Recession Gives New Meaning to "Starving Artists"
Recession Gives New Meaning to “Starving Artists” is a story about the recession and how artists are discovering new ways to stay afloat during the dire state of the economy. Find out what they are doing to keep their art in the public view and out of their closets.
“Starving Artist,” is no longer a form of expression. It has now become an actualization. The art community has been hit especially hard by the economic downturn. Although some artists support themselves solely on the sales of their work, the majority merits their incomes from additional work, doing graphic design or teaching. But much of that employment has vanished as a result of the recession.
Austin Robbins, a 23-year-old photography business owner (Ceylon Studios) who grew up in Bloomsburg wasn’t convinced the location of a small town would produce enough profit to sustain his new business. “Main Street feels like it’s been dying off and I wanted to bring something back to the downtown area where people could just hang out and watch the interaction,” Robbins says.
His new location, Elizabethtown, Pa, is a college town similar to Bloomsburg. Although it doesn’t have as much foot traffic, the downtown shop owners hold monthly meetings with the agenda of improving the downtown area in hopes of trying to get people to interact more with their town and notice the local businesses. The primary goal of these meetings is to consider options to make positive influences and have a positive impact on the student life.

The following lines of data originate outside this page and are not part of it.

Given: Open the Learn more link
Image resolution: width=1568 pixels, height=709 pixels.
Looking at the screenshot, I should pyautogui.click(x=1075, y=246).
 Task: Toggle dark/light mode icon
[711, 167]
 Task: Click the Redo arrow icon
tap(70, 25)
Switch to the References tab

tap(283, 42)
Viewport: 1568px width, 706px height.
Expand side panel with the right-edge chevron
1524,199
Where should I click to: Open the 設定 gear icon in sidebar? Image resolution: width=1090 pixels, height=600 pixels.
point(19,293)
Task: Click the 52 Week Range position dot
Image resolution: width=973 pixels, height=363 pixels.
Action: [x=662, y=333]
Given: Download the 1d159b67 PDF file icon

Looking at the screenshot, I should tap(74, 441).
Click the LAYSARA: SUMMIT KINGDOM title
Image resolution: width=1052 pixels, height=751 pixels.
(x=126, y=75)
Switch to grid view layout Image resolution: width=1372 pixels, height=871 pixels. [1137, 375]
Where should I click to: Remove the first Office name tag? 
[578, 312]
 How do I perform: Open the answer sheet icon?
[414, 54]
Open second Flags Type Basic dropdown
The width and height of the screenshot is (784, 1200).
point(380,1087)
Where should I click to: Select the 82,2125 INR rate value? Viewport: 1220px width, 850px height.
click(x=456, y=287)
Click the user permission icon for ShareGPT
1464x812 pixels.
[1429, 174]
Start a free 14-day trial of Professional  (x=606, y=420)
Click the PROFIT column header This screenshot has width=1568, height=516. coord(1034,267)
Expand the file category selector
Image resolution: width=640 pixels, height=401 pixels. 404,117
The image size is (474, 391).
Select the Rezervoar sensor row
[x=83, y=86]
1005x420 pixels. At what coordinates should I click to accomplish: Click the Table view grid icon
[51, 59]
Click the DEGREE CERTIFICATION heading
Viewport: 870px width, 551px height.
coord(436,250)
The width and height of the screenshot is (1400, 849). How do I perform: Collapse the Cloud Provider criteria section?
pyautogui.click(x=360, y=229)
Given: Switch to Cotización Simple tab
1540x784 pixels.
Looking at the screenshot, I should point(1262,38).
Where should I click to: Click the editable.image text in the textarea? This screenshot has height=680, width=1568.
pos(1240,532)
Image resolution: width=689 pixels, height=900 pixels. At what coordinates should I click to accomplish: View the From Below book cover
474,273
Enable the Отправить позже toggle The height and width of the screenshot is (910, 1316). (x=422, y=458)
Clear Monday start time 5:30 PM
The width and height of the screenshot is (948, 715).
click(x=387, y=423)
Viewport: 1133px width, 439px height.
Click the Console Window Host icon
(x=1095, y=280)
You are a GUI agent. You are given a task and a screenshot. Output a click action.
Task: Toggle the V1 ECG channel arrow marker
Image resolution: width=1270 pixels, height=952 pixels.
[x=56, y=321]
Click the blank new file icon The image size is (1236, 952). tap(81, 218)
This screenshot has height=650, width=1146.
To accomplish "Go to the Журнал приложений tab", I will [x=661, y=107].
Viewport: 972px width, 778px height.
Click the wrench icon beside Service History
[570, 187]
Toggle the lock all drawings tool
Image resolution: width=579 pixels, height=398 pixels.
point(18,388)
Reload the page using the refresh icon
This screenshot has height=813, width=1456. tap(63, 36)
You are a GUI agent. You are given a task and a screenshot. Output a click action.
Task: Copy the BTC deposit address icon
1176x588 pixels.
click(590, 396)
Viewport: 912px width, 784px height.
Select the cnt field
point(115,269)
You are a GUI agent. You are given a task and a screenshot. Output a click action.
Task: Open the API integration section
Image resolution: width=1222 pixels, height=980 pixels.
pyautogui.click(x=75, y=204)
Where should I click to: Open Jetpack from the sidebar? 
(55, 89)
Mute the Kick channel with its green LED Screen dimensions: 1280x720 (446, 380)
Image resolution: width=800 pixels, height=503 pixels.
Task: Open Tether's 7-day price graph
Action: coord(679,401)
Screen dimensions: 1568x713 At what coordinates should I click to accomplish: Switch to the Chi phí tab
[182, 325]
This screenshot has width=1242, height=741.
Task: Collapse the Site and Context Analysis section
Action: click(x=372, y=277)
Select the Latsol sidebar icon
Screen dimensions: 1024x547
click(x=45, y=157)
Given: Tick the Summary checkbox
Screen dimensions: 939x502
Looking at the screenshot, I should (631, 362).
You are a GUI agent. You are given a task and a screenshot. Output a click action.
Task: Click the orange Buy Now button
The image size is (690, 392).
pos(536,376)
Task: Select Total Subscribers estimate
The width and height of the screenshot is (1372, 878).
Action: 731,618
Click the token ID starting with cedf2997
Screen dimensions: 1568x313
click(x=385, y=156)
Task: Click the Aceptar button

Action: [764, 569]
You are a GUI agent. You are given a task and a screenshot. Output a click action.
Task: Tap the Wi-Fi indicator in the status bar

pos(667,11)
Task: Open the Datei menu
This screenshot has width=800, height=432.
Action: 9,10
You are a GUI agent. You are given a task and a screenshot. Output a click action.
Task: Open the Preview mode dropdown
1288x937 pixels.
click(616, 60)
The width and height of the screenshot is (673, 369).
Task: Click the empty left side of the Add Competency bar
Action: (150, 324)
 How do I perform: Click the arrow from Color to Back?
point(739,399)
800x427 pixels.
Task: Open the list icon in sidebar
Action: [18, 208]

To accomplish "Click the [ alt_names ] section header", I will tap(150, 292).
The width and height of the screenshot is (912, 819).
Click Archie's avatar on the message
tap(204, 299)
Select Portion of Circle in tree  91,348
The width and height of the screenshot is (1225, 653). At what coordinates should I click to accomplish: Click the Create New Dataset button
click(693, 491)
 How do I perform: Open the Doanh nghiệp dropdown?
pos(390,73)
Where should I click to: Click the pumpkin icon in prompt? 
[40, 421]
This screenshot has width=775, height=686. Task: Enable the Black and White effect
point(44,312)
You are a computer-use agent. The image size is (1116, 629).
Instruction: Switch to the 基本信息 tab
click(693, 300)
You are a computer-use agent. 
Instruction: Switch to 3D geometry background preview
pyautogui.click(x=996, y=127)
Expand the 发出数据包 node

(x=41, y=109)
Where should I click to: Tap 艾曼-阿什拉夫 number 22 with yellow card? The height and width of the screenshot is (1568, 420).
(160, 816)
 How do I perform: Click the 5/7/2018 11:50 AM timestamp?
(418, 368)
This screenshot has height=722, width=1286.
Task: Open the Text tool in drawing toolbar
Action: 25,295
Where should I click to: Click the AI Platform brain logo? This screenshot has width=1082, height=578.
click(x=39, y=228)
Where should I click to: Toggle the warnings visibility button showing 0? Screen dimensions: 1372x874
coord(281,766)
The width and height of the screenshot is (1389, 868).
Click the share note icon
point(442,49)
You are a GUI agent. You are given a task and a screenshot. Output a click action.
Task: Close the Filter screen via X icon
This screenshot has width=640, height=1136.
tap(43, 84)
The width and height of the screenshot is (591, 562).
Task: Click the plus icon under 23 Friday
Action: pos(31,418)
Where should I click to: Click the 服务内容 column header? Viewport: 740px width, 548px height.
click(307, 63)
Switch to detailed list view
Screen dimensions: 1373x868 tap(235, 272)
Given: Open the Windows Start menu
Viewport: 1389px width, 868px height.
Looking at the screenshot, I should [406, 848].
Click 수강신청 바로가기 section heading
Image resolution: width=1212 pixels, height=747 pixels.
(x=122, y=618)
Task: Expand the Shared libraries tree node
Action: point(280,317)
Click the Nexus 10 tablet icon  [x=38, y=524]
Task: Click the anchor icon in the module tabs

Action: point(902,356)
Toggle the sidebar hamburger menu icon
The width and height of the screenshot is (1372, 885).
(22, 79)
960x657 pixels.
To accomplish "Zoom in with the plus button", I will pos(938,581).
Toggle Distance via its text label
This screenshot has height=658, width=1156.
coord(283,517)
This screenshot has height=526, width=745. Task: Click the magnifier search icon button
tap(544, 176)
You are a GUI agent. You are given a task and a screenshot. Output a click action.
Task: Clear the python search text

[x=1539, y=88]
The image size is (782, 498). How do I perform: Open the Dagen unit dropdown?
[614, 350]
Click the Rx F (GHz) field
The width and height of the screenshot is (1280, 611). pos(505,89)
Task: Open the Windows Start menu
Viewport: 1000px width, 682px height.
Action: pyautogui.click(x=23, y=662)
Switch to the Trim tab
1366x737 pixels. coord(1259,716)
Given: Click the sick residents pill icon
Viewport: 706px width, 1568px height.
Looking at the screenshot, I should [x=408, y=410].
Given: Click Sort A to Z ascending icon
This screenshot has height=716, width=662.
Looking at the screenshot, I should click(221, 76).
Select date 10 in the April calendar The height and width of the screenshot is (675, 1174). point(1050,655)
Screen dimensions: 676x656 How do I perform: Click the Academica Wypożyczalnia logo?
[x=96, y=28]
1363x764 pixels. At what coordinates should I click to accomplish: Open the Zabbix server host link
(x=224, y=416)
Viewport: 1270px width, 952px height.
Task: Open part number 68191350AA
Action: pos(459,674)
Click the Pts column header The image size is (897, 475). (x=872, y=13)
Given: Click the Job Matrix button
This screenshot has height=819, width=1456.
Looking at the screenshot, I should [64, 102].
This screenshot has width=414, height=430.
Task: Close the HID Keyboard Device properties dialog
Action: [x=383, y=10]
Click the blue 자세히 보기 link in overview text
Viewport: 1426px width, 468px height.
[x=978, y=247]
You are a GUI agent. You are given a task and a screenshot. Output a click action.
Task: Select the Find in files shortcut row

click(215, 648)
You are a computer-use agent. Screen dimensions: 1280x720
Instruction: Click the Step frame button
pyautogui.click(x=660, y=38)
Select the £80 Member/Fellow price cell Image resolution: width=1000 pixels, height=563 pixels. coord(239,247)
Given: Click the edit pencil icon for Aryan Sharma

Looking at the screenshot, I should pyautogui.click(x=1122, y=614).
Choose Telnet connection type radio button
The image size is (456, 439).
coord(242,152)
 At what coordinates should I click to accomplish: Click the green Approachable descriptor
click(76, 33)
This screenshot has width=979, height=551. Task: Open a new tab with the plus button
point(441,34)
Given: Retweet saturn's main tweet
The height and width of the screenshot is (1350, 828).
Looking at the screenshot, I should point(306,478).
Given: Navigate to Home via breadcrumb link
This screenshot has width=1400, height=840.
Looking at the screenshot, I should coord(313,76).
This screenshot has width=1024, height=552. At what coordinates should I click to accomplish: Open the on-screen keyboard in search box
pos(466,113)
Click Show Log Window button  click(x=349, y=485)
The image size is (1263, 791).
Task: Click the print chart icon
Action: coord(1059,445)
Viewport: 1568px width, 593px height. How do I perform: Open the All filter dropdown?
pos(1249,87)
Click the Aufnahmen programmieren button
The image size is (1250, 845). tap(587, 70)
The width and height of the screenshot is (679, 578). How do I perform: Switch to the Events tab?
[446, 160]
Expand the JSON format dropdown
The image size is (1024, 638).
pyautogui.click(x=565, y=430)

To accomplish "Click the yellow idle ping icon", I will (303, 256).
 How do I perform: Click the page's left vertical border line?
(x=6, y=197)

Though the effects of the recession have been particularly hard on artists, gallery owners and hopeful entrepreneurs, Robbins was determined to prevail in a time of economic dismay. Although his business seemed to pick up quickly, Robbins has recently discovered that many people would rather have a friend take their pictures, rather than spending the extra cost in a professional studio. The price of a SLR (single lens reflex) cameras has been dropping at an increasingly high rate, making it possible for most anyone to own one. “It’s risky in my opinion. Wedding pictures, senior pictures, they are things that only happen once in your life, and its an experience everyone should have. Pictures last forever. Memories are something you should always invest more in,” Robbins concluded.
The New York Foundation of the Arts recently conducted a statewide survey on how the recession is affecting artists and found that many have lost their jobs and are struggling to afford studio space and materials as well as covering their daily living expenses. To make matters worse, many artists have lost representation, as more galleries have tightened their belts or shut down altogether.
Over the past year, several galleries have had to close including Bellwether Gallery, Cohan and Leslie, Rivington Arms and 31 Grand, while the Zach Feuer artists are applying for teaching positions, boosting job applications at art schools but not the number of positions available.
As galleries close and art nonprofits suffer from cutbacks in funding and the loss of support from private institutions, artists must look for new outlets and resources in order to sustain themselves. Many have discovered alternative options for showcasing their work and staying afloat financially.
While it is easy to focus on the negative, many artists are transforming their struggle into opportunity, proving tough times can also be a period of remarkable ingenuity. Funding Emerging Art with Sustainable Tactics (FEAST ), a reoccurring communal dinner in a church basement, is a means of democratically supporting emerging local artists. Open to the public, diners pay for their meal on a sliding scale and vote for one of the proposed artists projects, which is then funded by the proceeds from the dinner and presented at the next FEAST.
The economic downturn might not make profits any easier or sustainable for artists, but they continue to look ahead.